Рет қаралды 310
Time-stamps:
0:00 Pre-event
12:03 Program
59:13 Q&A
Join us for a conversation about the past, present, and future of the little magazine with Matthew Shen Goodman of The Baffler, Mark Krotov of n+1, and Sarah Leonard of Lux, hosted by Jess Bergman (C’14) of The Baffler. What makes a magazine little? In their influential 1947 study The Little Magazine: A History and a Bibliography Frederick J. Hoffman, Charles Allen, and Carolyn F. Ulrich defined the little magazine as “a magazine designed to print artistic work which for reasons of commercial expediency is not acceptable to the money-minded periodicals or presses.” Despite their inherent marginality - the “little” in little magazine refers to the size of its imagined audience, not to its staff or budget, though they tend to be small too - these periodicals have remained a more or less unbroken literary tradition since the turn of the 20th century, from Poetry to The Partisan Review to Callaloo, Bitch, and emerging outlets like Parapraxis. Even as many individual magazines have folded, facing difficult financial or cultural headwinds in a contracting media industry, the movement has been rejuvenated again and again by a new generation of writers and editors who, in the words of Offman, Allen, and Ulrich, are “stimulated by some form of discontent” with the status quo.
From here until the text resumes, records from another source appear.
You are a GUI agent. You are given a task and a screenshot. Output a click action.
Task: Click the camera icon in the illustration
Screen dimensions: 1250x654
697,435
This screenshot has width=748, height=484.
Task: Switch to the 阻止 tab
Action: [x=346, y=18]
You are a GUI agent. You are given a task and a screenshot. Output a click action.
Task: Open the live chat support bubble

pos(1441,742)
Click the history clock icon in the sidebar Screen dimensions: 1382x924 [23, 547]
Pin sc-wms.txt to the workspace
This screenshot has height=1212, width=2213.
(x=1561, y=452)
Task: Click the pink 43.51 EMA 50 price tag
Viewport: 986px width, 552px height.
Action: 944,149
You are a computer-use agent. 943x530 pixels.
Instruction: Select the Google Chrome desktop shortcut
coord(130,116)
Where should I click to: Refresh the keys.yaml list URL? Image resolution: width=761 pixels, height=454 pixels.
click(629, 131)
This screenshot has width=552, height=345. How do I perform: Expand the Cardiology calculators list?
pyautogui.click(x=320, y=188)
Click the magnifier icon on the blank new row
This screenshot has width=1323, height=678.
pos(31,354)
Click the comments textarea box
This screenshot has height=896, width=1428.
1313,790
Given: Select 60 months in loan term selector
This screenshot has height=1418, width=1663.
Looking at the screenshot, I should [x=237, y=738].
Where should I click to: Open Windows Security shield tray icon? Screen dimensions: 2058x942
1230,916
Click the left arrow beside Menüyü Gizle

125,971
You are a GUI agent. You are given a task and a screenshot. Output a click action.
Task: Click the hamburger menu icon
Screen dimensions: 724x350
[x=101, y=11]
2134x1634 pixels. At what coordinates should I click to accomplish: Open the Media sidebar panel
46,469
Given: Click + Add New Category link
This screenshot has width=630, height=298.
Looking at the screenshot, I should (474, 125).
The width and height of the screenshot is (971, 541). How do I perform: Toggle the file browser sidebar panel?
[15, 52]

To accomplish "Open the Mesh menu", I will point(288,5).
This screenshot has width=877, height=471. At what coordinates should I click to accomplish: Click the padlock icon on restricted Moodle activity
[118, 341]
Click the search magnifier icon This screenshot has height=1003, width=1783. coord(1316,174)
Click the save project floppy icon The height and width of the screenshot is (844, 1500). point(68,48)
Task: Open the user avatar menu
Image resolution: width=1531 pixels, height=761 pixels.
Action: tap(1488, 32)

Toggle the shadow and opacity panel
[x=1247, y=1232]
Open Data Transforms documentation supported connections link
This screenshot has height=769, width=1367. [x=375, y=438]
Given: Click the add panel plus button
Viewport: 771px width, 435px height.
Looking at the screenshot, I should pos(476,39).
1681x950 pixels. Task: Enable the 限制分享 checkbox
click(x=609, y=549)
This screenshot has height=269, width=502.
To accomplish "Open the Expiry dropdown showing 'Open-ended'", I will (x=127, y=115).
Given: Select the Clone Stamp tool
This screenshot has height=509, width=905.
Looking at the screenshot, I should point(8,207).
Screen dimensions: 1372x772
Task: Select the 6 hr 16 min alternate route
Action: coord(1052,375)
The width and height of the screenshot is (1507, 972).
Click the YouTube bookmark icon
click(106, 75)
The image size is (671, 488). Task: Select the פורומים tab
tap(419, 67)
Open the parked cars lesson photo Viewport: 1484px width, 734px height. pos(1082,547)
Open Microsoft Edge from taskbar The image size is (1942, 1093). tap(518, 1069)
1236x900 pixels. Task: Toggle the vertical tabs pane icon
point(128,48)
Jess Bergman is a senior editor at The Baffler and a contributing writer at Jewish Currents. She worked at the Kelly Writers House from 2010 to 2014.
Matthew Shen Goodman is a writer and editor in New York whose work has appeared in The Paris Review, n+1 and other outlets. He is the editor-in-chief of The Baffler, and a contributing editor at Triple Canopy. He is working on two forthcoming books: Lording, a novel about social workers, and American Accomplice, a nonfiction book about Asian American conservatives (both Astra House).
Mark Krotov is the coeditor and publisher of n+1.
Sarah Leonard is the editor-in-chief of Lux and a member of the Dissent editorial board.